Why is my favourite Metallica album …And Justice For All when ‘true’ fans would pick an earlier release? And why do I happen to agree with the masses when picking Def Leppard’s Hysteria as the Sheffield band’s finest hour?

It’s all about when you started buying, borrowing or begging the music which shaped your teenage years. I’ll always love Blow Up Your Video as it was the first ‘DC album I ever invested my McDonald’s Saturday job money in.

I can still remember the first time I saw the video for Heatseeker light up ITV’s Pepsi Chart Show and I knew right then that this was a band for me. I bought the album they had out at the time and thought it was the best thing AC/DC had ever done.

I loved Alice Cooper’s Raise Your Fist And Yell, Van Halen’s OU812 and Iron Maiden’s Seventh Son Of A Seventh Son. To this day they’re among my most listened to rock releases as they remind me of an era when metal was fresh, exciting and a just a little bit frightening.

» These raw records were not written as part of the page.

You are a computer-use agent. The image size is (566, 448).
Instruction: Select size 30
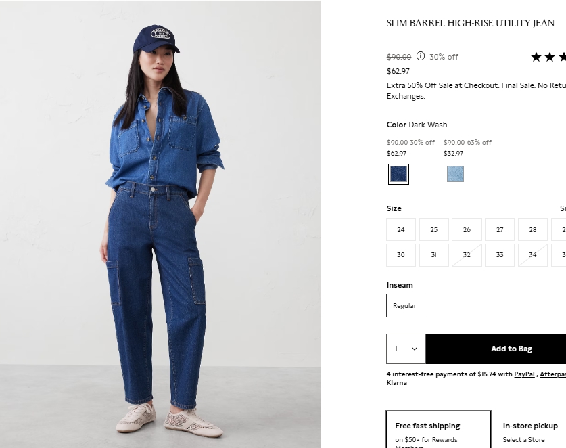coord(401,255)
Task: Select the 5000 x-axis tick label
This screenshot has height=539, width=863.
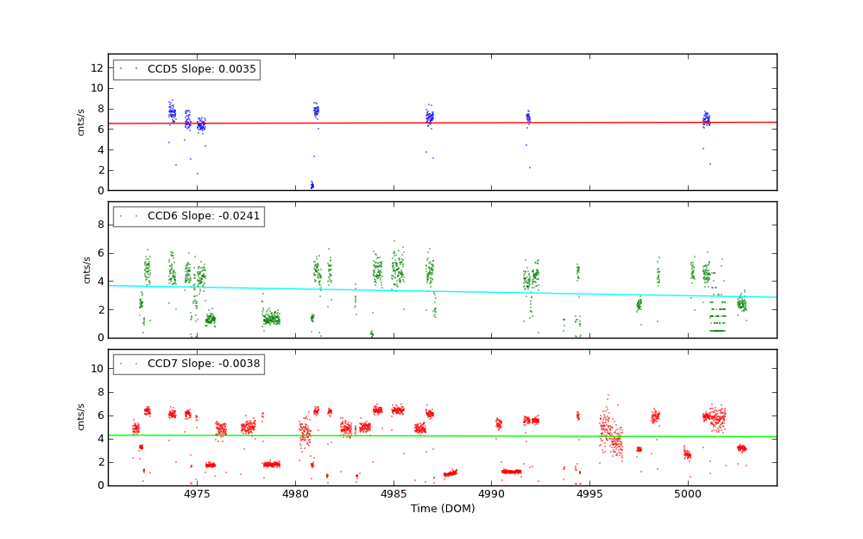Action: tap(688, 494)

But ask fans of any of the above to select their top three records by each band and I doubt my personal faves would make the cut. In Coop’s case RYFAY wouldn’t even make the top 20!

It just so happens that my first Leppard and Whitesnake records were Hysteria and 1987. And I remember bagging Appetite For Destruction on the first day of release. All three are widely recognised as definitive works and you won’t find me disagreeing.

I own the debut albums by Thunder, Little Angels, Terrorvision and The Quireboys and I don’t think they’ve been bettered to this day. But they were the bands of my time releasing the records of my time and as such they’ll always have a special place in my heart.

Ask anyone 10 years older than me to name the best records by AC/DC, Maiden, Cooper or Van Halen and none would refer to the late 80s for a starting point. But that’s all about what means most to you on the day you first discovered rock.

Over the years I’ve built up huge back catalogues and come to appreciate the finer moments from the 1970s and early 1980s. But I will always pick something from 1987-1990 when asked to select the greatest records in rock because that’s when rock was at its greatest.